= WORK TO COMPLETE =
1/ In the forum thread on momentum in collisions with walls, what does the first post give as the ball's change of momentum in the elastic collision?
2/ Rewrite the paragraph beginning "Inelastic: ball collides with the wall" from the forum thread on momentum in collisions with walls as a short bulleted list that keeps its main facts.
#### DOCUMENT
Is Momentum Conserved in Elastic and Inelastic Collisions with Walls?

[suchal]

Elastic:
A ball of mass much less than the wall collides with the wall. If the collision is elastic the kinetic energy of ball is unchanged. It means that kinetic energy of wall is zero before and after the collision. Therefore velocity of wall HAS NOT CHANGED. When Velocity is Zero momentum is zero.
The change of momentum of ball is 2mv while the change of momentum of wall is ZERO.
Momentum is not conserved.

Inelastic: ball collides with the wall and due to the glue applied on the surface of ball the ball sticks on the wall after collision. The change of momentum is mv. The change of momentum is zero as the wall doesn't move. The kinetic energy is converted into internal energy and sound energy. Momentum is although not conserved again.

As mass of wall is much bigger the change in velocity of ball has to be small but not zero. Here it is zero.
In a video Professor walter lewin said that in this case the momentum of wall is NOT zero but kinetic energy of wall is zero. He said that it can be mathematically proven it but i don't this it is possible.

 

[WannabeNewton]

The assumption that the wall doesn't move after the collision is only valid in the limit as $\frac{m}{M}$ goes to zero, where $m$ is the mass of the ball and $M$ is the mass of the wall. If you set everything up in the general case wherein you make no assumptions about $\frac{m}{M}$ and then take the limit as this dimensionless parameter goes to zero then you will see the proper behavior of the conservation laws.

 

[suchal]

The assumption that the wall doesn't move after the collision is only valid in the limit as $\frac{m}{M}$ goes to zero, where $m$ is the mass of the ball and $M$ is the mass of the wall. If you set everything up in the general case wherein you make no assumptions about $\frac{m}{M}$ and then take the limit as this dimensionless parameter goes to zero then you will see the proper behavior of the conservation laws.
########
#### DATA EXTRACT
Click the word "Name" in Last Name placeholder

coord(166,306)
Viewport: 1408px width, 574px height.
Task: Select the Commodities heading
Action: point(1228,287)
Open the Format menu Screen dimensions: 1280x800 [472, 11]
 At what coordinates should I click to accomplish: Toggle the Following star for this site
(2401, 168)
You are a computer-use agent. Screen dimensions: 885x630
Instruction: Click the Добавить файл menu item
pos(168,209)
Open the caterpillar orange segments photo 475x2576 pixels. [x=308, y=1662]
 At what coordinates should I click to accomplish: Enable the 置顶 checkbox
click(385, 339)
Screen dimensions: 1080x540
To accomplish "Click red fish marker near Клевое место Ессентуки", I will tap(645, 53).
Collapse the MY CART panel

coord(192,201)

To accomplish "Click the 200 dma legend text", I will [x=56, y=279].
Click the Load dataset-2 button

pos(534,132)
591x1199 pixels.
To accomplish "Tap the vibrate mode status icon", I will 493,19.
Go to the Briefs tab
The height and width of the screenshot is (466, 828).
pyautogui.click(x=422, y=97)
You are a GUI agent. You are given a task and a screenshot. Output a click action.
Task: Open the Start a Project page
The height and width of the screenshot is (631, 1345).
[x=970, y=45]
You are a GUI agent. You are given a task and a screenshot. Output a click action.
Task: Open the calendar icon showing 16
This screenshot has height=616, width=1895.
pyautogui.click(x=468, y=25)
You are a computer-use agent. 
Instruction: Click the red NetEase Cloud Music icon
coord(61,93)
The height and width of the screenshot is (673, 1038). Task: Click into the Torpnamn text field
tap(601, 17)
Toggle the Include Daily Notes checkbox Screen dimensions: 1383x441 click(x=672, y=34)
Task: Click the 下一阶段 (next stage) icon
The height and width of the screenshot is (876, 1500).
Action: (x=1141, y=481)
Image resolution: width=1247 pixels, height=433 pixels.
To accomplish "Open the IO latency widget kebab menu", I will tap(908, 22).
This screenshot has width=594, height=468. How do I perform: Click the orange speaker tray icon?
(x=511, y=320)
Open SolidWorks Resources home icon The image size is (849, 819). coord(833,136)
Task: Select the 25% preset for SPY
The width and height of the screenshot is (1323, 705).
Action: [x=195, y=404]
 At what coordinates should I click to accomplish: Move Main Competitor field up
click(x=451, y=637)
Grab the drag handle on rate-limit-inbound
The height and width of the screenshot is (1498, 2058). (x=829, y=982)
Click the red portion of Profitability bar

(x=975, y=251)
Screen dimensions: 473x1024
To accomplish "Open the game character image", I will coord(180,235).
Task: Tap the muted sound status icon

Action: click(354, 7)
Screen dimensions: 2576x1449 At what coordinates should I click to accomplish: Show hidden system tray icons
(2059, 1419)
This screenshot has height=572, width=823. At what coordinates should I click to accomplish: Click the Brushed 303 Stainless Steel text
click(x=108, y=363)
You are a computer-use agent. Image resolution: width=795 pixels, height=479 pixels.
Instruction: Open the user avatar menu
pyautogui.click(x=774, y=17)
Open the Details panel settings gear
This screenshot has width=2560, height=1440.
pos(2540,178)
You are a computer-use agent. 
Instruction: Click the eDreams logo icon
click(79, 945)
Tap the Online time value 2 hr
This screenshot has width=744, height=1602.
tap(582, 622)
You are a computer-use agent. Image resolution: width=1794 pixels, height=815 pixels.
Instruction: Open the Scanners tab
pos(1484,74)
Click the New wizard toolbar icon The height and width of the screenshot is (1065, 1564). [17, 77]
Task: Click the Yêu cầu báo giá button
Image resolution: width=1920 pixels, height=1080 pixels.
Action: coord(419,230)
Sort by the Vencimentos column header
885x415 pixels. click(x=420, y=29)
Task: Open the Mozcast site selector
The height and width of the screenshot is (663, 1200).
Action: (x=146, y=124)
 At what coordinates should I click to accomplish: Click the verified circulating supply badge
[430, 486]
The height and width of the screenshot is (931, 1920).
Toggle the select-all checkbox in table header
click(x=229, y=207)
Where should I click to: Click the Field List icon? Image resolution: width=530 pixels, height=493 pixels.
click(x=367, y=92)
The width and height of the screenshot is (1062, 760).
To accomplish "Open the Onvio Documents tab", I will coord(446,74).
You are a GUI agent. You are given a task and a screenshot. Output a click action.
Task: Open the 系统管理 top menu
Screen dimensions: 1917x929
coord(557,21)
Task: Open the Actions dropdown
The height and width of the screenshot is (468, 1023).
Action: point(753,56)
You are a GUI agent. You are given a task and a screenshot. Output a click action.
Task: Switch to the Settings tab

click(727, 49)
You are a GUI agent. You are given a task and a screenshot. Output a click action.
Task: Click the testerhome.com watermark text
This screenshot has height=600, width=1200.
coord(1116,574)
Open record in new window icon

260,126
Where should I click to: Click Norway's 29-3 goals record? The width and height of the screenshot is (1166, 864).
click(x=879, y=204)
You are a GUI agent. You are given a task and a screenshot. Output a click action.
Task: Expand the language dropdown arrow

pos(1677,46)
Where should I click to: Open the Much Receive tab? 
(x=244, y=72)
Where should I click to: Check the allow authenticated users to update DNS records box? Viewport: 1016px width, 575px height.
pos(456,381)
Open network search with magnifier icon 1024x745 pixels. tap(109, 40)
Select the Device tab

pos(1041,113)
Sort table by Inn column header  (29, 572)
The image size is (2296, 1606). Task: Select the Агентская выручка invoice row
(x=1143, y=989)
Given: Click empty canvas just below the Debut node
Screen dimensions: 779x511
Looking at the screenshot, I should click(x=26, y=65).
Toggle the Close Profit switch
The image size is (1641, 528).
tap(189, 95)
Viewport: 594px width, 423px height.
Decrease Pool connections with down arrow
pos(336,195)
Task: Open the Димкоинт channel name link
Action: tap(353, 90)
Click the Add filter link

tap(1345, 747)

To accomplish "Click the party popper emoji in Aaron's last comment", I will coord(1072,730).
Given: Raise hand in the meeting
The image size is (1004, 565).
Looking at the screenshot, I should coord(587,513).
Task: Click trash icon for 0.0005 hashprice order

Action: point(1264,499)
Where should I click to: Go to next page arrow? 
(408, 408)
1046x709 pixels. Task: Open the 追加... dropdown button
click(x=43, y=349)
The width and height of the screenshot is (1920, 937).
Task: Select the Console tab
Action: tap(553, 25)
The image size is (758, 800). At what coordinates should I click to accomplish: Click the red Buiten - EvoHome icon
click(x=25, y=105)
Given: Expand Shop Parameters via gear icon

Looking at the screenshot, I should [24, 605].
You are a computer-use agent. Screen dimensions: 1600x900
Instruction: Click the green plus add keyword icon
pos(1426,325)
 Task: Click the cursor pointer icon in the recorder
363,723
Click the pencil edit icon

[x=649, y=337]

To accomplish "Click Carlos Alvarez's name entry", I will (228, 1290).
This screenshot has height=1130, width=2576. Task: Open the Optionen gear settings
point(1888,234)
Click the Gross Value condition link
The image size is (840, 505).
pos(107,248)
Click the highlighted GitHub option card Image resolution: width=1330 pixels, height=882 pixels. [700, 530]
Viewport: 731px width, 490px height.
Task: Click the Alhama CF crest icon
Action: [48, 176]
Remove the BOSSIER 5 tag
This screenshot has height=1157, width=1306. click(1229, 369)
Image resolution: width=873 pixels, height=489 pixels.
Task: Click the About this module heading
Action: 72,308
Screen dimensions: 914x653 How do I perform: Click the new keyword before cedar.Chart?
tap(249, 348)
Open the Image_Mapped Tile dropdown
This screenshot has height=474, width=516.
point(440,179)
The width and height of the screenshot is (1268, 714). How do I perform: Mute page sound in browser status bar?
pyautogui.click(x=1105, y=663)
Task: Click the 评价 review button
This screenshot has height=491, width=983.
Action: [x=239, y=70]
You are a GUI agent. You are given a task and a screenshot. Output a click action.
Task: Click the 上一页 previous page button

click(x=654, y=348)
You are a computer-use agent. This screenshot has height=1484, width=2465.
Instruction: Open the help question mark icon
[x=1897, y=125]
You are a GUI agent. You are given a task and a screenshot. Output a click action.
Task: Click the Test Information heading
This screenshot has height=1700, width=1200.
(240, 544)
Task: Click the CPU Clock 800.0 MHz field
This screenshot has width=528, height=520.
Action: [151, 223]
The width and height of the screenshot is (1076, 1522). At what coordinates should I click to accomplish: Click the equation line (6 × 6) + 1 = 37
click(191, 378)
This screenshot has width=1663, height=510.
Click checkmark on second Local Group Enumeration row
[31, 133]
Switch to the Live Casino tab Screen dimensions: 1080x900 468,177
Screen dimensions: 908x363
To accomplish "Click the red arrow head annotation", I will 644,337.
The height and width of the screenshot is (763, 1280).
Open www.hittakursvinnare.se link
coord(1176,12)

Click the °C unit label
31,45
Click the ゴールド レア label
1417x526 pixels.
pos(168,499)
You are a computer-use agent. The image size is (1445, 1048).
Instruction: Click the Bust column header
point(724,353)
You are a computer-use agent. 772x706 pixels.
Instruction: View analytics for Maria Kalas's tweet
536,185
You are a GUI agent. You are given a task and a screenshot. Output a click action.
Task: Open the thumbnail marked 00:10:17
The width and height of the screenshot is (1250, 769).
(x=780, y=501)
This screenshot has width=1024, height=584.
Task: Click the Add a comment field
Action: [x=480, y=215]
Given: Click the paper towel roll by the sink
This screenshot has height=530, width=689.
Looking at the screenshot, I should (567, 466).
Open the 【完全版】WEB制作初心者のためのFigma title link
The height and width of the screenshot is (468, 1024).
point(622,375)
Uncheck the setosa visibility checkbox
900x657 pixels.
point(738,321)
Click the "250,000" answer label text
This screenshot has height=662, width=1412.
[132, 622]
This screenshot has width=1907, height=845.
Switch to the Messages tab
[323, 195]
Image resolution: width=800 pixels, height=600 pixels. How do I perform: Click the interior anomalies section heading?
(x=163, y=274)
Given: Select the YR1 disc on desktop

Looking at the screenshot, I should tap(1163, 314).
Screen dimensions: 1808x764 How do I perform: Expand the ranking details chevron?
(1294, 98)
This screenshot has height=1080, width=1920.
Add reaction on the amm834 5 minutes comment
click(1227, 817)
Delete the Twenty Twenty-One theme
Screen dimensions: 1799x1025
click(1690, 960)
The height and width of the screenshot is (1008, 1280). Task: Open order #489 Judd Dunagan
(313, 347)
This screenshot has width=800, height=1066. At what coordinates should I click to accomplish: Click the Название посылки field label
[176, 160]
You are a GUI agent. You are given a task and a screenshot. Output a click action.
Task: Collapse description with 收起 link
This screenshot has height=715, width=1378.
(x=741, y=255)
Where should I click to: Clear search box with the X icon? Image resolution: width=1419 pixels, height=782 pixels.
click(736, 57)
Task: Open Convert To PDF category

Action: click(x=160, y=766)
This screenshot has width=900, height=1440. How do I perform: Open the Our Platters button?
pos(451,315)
########
= OUTPUTS BY TASK =
1/ 2mv

2/
- Glue on the ball's surface makes it stick to the wall after the collision.
- The change of momentum is mv.
- The change of momentum is zero because the wall doesn't move.
- The kinetic energy is converted into internal energy and sound energy.
- Momentum is again not conserved.